清末の1887年、江蘇省泰興県に生まれる。5歳の頃から『資治通鑑』を諳んじるなど聡明さを発揮する[5]。
1902年15歳の時から日本に留学し、東京で革命青年たちと交流、梁啓超の著作を読む[6]。1904年頃、スコットランドに亡命中の呉稚暉に招かれ、グラスゴー大学に移動、地質学と動物学を修める[6]。
1911年、留学から帰国。帰途仏領インドシナで下船し雲南に入り、鉱床地帯として知られる雲南の地質・地理を調査する[6]。雲南へはその後も何度か調査に訪れており、1914年の調査の際に、地誌『雲南通志』鉱政篇を読む中で『天工開物』を知る[6]。
帰国後は、政府の地質調査所の初代所長に就任し、翁文灝や章鴻釗とともに鉱物資源開発や後進育成に努める[6]。また、新文化運動只中の胡適と親交する[6]。1919年、パリ講和会議に赴き[7]、同行した梁啓超と友人になる[3]。
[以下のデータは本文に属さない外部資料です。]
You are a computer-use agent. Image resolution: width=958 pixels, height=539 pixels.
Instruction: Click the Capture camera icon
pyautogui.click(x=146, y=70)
1921年、所長を辞職し、熱河省で炭鉱経営者になる[6]。この頃、胡適が創刊した『努力週報』に政治評論を寄稿する[6]。1922年には、中国地質学会の創設や、学術誌『中国古生物志』の創刊に携わる[1]。1923年には「科学と玄学」論争[8](「科学と人生観」論争[9][10])で張君勱と対峙する。
1925年、上海で五・三〇事件が起きた年、団匪賠償金の交渉委員として上海にいた丁文江は、呉佩孚配下の孫伝芳の要請で上海市長にあたる役職を与えられる[11]。エリート統治と対外協調を目指して政務を行うも、孫伝芳の失脚により8ヶ月で退任する[11]。
1929年、10ヶ月に及ぶ西南部調査旅行を行う[11]。1931年、北京大学教授に就任し、同旅行の報告書をまとめたり、代表作の『中国分省地図』を出版したりする[11]。同年、満州事変が起こると、胡適や李四光とともに『独立評論』に政治評論を寄稿、日本との全面戦争を時期尚早としつつも、抗戦に備えることを説く[11]。1932年からは、1929年に没した梁啓超の年譜編纂を趙豊田(顧頡剛の弟子)の協力のもと開始する[3]。1934年、中央研究院の総秘書長に就任[7]。
1935年12月、湖南省へ調査旅行に赴く[7]。同地で鉱山病を患い治療を受けるが、医療事故により悪化。翌1936年1月5日、逝去[7]。岳麓山に墓がある。
没後の1960年、晩年の胡適により伝記(『丁文江的伝記』)が出版された。梁啓超の年譜編纂は、趙豊田・翁文灝・弟の丁文淵らに引き継がれた[3]。
中華人民共和国においては、中国地質学の開拓者として評価されている[1]。